WORK TO COMPLETE - Within the listing below, the lines to output run from the one containing "Expand the right 默认驱动 dropdown" through the one containing "1044x673 pixels."; copy them exactly and nothing else.

TASK DATA -
⟨

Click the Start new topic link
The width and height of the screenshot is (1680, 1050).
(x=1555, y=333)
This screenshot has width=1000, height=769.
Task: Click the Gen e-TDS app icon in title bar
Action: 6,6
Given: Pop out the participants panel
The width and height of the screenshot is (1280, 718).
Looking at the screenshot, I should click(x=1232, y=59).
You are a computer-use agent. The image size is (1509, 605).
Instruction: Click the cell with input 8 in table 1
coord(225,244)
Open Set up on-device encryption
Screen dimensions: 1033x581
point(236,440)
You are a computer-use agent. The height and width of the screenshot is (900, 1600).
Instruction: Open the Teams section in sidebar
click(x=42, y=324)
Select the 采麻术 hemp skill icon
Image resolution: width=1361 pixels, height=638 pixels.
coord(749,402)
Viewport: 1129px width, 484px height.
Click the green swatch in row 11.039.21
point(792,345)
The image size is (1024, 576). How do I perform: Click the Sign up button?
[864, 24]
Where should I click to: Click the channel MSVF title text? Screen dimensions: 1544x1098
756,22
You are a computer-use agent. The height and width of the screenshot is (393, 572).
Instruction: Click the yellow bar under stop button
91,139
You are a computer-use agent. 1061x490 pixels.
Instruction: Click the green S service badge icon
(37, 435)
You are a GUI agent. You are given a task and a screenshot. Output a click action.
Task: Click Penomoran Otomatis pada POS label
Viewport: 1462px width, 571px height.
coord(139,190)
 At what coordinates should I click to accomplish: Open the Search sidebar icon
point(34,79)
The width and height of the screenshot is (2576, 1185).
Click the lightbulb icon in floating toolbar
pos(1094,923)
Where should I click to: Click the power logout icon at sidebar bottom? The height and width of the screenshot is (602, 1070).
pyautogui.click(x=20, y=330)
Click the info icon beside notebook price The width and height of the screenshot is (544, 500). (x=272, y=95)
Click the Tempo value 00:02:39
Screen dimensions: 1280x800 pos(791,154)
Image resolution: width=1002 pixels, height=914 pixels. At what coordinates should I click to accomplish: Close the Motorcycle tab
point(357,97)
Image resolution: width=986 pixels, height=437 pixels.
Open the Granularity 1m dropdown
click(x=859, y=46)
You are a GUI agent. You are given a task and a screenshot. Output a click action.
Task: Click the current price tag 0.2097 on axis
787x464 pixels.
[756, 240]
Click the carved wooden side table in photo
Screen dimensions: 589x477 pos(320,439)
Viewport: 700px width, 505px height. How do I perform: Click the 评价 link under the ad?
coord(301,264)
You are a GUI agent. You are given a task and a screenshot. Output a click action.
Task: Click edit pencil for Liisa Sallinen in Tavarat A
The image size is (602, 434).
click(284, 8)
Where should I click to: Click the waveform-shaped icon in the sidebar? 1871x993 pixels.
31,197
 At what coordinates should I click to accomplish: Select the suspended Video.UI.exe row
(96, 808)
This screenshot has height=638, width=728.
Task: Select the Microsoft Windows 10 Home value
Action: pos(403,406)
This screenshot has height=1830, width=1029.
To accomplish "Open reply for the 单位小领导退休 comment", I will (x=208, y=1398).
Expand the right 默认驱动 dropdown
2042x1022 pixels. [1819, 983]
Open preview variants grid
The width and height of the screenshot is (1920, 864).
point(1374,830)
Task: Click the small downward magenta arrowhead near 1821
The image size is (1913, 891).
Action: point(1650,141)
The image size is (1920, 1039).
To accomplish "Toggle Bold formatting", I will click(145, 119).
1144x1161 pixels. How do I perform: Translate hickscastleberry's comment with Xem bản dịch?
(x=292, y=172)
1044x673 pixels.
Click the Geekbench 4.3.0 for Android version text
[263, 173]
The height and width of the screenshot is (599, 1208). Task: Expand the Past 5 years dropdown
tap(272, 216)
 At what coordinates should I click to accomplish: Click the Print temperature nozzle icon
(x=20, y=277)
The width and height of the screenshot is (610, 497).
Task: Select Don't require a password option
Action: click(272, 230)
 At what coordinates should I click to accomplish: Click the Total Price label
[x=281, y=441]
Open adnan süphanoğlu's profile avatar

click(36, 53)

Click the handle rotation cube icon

⟩

EXERCISE SOLUTION -
Expand the right 默认驱动 dropdown
2042x1022 pixels. [1819, 983]
Open preview variants grid
The width and height of the screenshot is (1920, 864).
point(1374,830)
Task: Click the small downward magenta arrowhead near 1821
The image size is (1913, 891).
Action: point(1650,141)
The image size is (1920, 1039).
To accomplish "Toggle Bold formatting", I will click(145, 119).
1144x1161 pixels. How do I perform: Translate hickscastleberry's comment with Xem bản dịch?
(x=292, y=172)
1044x673 pixels.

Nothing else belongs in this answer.